If you do break the rules, you are likely to get an email threatening you with a fine, to be awarded, I presume, by a court. But what other organisation would threaten to take you to court without supplying an address for you to reply to? Is that also not both bizarre and wrong? You can, of course, enter the online maze that is its ‘contact information’ but you will find that, although it has lots of easy, well-signposted ways out, where they all lead is to the payments page. If that isn’t where you want to go, you are trapped. And, if, in despair, you return to the email and reply to its donotreply address, you won’t get an ‘undelivered’ message and may congratulate yourself on having found a way to reply after all. 

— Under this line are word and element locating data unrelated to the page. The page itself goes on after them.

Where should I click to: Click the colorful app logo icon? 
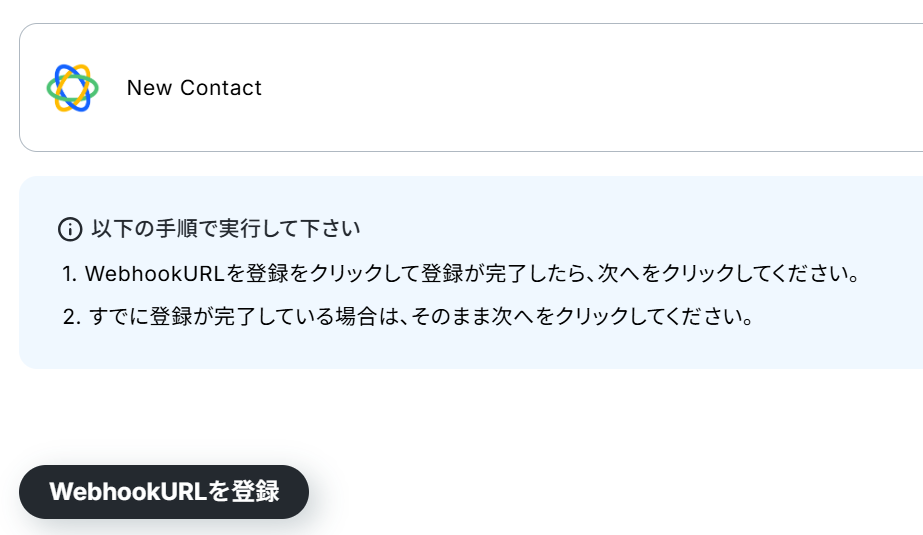[72, 88]
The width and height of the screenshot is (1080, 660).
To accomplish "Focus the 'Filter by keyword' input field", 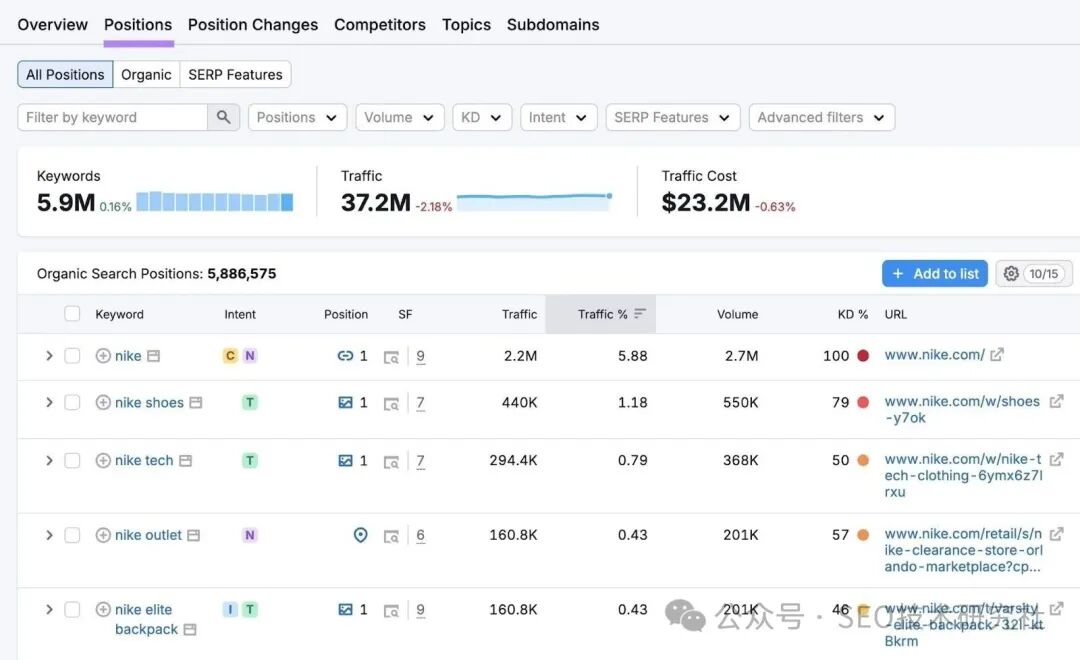I will pos(112,117).
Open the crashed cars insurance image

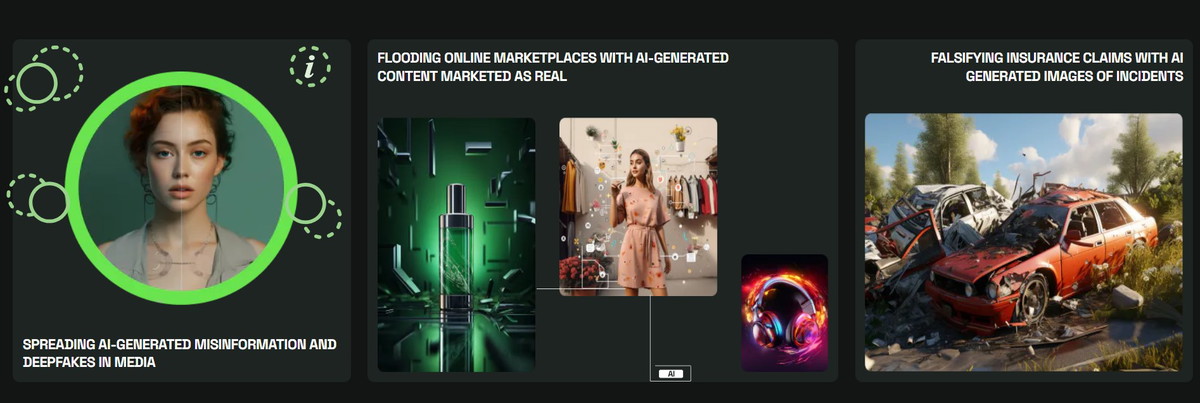1023,242
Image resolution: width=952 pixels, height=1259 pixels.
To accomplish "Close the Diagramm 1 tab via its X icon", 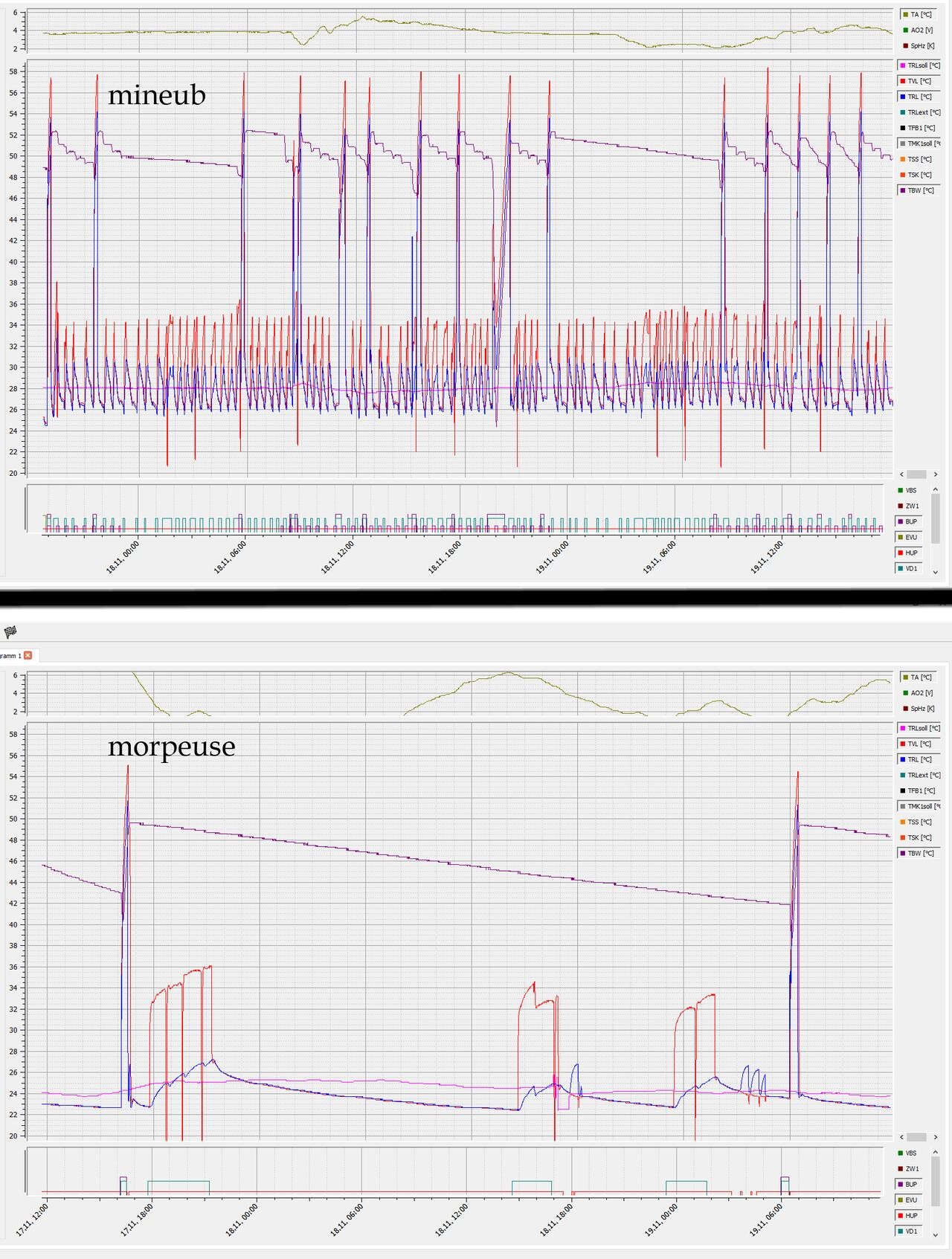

But you will be wrong, for, after an interval, you will likely get a threatening letter, from which it is clear that your reply to the threatening email did not get through. It will look like a letter, with your name and address, a reference number and a date at the top and a name and signature at the bottom but, unlike a real letter, what it will not have is the address it came from. Again, what could be more both bizarre and wrong: a letter complaining that you haven’t replied to previous communications and threatening to take you to court unless you do reply by a certain, near date but without an address to reply to? Why should anyone be expected to take any more notice of this than of mythical ‘tv detector vans’? Do the courts really fine people who have been subjected to such a rigmarole? Do they make themselves party to it?

And do not waste your time going back to that tvlicensing.co.uk ‘contact information’ site. You will just find yourself back in the maze with no way out except to pay up.

So what do you do? What you ought to have done at the start: Ask Google, who will give you the tvlicensing.co.uk address that tvlicensing.co.uk would not itself give you. And you can then reply, to which you will get a reply. But, if you complain that threatening letters ought to include an address to reply to, especially when they complain that you have not replied to earlier communications, which themselves had not included an address to reply to, don’t expect your complaint to be replied to. And if you have asked any question such as ‘Am I responsible for what others might do in my house without my knowledge?’, do not expect an answer. Nor -- if you wanted to know whether it is possible to disable iPlayer -- expect to be told.

And now my allergy is worse than ever.